Cliff Notes

Cliff Notes

Cliff Adelman passed away last week. To the uninitiated, Cliff was arguably the best data analyst on student issues that this world has ever seen. This is not an overstatement nor hyperbole. I’ve met most of them around the world at some point and he was leaps above any of them. If you don’t know Cliff, you know his data. His work was that omnipresent in the education arena.

Cliff was important to many of us data wonks. More than anything, he taught me what stories could be told from a bag full of data. He played Jeopardy with data (literally). He spoke of the “toolbox” and how students “swirled” and how business falsely used the BA as a filter, something I talk about to this day.

What separated Cliff from everyone else was his devotion to the data. He knew “the data,” of course. Perhaps he knew data more than some people. I’m not sure. I spent time with Cliff at countless conferences and meetings, and after a few beverages, he would be head back to his room and run more numbers for the next day. As others knew greatly, he was difficult to argue with—even if you were pretty sure you were right—because he had such a command with the data that you figured he had something on you. And he was confident, which totally made you feel you were doomed. Cliff and I were pretty much always on the same side of the argument, so it was never an issue that I can remember between us. He was on the students’ side. Cliff used data to tell stories of students in a hope to influence public policy and the “business” of higher education. In “Answers in the Tool Box,” his thematic piece from 1999 using data from the High School and Beyond (HS&B) database, he let us know that what mattered most with regard to higher education access and success, more than anything else, was the rigor of prior learning: enrolling and excelling in the most challenging courses during high school paved the way to future success, regardless of race/ethnicity or income. That was something that might have been inferred before, but these data, based on transcript data that he fought long and hard for at ED, told us definitively.

## TO DO
Revise the tribute to Cliff Adelman by giving it again, with "omnipresent" replaced by "ubiquitous". Begin at the words "Cliff Adelman passed" and stop after "the education arena.". The data that come next are separate material, unrelated to the tribute to Cliff Adelman.

## INFORMATION
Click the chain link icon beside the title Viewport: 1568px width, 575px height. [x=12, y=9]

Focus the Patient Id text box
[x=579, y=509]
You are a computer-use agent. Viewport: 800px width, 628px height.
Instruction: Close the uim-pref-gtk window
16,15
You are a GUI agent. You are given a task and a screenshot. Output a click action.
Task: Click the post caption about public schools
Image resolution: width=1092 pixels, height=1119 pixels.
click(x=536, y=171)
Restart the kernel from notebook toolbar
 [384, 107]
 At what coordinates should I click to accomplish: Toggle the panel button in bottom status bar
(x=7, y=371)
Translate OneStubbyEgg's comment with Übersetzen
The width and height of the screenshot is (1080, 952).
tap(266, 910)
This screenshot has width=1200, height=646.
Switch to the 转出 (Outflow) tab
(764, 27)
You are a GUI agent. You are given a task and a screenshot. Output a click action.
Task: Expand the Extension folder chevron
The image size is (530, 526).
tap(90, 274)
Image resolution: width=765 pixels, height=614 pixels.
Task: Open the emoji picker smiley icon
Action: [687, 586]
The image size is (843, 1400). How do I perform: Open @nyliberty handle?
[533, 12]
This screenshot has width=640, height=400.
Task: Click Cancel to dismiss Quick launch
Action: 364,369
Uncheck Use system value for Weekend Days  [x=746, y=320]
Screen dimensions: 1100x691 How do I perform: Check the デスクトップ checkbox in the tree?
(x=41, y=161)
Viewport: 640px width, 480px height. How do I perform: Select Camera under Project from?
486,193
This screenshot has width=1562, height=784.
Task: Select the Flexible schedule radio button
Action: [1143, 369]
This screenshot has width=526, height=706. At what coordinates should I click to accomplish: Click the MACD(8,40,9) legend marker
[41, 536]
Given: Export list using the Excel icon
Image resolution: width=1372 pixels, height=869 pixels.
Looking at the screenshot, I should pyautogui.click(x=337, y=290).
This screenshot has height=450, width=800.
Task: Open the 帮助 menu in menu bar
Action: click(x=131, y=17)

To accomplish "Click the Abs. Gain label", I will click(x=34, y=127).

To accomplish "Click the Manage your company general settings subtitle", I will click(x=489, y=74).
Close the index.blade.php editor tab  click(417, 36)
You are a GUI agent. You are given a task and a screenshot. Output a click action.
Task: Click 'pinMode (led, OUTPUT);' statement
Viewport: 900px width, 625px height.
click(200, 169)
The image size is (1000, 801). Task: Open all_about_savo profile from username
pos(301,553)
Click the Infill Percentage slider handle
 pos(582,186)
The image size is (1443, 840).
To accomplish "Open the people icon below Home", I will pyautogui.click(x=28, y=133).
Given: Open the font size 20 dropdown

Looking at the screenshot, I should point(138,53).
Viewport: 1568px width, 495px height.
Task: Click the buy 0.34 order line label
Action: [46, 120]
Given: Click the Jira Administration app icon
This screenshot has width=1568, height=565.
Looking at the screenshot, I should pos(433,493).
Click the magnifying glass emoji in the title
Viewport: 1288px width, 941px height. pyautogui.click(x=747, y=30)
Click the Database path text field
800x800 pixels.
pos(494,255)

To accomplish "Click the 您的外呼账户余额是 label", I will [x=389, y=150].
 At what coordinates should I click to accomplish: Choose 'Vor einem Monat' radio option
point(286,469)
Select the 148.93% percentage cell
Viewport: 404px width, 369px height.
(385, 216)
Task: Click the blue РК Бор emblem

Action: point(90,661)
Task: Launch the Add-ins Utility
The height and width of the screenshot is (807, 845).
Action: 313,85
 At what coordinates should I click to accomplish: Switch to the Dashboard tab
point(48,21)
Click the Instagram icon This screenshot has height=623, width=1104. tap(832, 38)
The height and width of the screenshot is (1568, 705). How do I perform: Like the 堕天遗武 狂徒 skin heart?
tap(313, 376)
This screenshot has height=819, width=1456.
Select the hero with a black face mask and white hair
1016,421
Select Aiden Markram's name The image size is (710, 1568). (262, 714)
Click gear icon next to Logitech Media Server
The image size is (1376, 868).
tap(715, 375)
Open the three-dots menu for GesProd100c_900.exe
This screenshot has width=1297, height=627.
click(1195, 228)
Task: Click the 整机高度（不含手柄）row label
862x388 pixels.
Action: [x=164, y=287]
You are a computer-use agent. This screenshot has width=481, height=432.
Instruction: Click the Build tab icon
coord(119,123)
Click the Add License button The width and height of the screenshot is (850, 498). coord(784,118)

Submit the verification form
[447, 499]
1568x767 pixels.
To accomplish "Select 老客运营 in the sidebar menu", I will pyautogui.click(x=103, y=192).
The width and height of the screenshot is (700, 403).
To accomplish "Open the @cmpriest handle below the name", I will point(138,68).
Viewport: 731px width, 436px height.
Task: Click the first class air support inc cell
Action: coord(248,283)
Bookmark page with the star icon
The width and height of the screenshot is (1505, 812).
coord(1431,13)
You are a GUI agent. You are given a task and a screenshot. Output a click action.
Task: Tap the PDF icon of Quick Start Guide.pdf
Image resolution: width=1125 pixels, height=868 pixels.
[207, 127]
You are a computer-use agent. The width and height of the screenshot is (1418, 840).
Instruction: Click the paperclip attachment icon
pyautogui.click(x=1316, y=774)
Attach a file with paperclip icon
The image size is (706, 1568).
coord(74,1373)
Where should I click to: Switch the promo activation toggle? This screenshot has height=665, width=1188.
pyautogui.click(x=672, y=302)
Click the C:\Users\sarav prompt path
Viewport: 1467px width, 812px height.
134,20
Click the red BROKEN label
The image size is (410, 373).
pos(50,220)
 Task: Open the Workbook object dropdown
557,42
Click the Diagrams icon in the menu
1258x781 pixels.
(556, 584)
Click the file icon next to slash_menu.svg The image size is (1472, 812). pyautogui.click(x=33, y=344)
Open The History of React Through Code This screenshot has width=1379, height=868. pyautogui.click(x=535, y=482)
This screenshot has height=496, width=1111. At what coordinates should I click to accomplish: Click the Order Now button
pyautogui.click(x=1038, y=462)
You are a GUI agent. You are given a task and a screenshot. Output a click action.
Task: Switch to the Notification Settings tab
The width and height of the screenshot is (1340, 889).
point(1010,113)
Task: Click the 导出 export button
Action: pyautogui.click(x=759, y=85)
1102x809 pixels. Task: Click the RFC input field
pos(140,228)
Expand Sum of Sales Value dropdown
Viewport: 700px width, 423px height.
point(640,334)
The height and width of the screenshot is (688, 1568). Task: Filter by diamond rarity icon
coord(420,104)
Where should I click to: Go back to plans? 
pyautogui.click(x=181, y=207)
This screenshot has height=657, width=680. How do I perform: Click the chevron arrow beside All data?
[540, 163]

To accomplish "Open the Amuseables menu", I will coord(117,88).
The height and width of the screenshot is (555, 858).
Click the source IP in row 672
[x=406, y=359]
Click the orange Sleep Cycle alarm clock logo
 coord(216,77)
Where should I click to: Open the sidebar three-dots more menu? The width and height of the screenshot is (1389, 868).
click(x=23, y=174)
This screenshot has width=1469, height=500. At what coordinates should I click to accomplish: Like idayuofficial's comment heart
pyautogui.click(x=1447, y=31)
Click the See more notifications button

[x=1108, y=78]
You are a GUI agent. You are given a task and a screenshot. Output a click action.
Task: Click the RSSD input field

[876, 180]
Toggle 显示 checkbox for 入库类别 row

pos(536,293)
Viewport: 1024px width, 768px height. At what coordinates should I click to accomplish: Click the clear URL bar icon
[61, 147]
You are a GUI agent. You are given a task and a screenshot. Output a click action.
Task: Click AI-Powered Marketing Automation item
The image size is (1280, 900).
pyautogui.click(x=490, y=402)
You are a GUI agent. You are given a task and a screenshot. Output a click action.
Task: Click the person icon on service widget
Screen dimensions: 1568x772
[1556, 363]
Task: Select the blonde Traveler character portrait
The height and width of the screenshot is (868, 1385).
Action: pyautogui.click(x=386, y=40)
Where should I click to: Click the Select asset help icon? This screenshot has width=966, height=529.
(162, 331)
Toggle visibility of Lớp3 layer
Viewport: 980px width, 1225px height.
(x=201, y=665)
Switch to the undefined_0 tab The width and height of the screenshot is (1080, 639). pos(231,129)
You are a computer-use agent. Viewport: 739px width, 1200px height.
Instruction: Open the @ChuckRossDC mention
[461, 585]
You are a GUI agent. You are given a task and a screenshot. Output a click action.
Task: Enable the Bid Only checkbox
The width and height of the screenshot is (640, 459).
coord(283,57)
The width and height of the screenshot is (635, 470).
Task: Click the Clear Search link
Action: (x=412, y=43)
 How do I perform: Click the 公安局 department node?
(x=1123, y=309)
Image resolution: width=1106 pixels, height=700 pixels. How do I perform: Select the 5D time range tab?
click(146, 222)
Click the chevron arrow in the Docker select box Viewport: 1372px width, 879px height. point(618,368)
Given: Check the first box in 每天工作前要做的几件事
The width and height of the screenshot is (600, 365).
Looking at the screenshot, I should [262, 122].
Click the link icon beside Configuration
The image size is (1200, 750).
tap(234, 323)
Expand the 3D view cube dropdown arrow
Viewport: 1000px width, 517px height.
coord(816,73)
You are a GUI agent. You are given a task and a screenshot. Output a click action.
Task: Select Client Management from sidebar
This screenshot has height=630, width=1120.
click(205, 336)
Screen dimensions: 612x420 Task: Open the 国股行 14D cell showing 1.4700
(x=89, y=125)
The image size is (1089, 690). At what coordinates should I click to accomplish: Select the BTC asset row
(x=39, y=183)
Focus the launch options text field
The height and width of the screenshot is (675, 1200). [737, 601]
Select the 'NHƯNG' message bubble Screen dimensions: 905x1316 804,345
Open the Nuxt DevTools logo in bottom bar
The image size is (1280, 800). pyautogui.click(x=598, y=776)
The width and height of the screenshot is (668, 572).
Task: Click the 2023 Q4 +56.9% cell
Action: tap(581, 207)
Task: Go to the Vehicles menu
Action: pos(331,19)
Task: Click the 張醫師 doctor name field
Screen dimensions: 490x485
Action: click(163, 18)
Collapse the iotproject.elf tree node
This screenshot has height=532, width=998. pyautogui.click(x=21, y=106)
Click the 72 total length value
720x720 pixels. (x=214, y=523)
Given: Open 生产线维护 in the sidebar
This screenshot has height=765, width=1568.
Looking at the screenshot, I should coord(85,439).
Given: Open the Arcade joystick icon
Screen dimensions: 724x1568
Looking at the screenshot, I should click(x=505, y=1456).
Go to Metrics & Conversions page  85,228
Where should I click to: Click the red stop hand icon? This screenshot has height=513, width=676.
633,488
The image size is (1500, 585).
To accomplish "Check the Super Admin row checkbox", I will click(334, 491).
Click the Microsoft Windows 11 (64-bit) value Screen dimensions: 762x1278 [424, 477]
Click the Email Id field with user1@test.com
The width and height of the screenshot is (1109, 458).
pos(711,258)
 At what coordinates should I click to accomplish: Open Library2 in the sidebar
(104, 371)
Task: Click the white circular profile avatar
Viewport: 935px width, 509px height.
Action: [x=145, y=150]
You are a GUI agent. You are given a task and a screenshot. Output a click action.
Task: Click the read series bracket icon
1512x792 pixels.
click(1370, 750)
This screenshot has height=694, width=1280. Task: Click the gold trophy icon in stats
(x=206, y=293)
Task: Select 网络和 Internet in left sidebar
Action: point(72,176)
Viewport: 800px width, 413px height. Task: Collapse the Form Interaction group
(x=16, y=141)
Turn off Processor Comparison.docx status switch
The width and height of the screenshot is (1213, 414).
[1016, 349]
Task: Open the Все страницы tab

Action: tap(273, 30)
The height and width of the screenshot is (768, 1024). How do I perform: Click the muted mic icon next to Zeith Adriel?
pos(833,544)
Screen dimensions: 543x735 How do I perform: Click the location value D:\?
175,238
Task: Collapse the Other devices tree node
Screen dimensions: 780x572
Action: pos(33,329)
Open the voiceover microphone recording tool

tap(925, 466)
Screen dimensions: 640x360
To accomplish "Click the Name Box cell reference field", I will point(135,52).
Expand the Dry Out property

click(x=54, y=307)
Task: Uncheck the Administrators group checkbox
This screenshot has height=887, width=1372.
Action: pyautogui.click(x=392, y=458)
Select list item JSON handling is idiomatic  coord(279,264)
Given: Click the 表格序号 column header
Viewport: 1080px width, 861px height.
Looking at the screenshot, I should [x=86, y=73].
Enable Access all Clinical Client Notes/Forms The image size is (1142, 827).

## REPLY
Cliff Adelman passed away last week. To the uninitiated, Cliff was arguably the best data analyst on student issues that this world has ever seen. This is not an overstatement nor hyperbole. I’ve met most of them around the world at some point and he was leaps above any of them. If you don’t know Cliff, you know his data. His work was that ubiquitous in the education arena.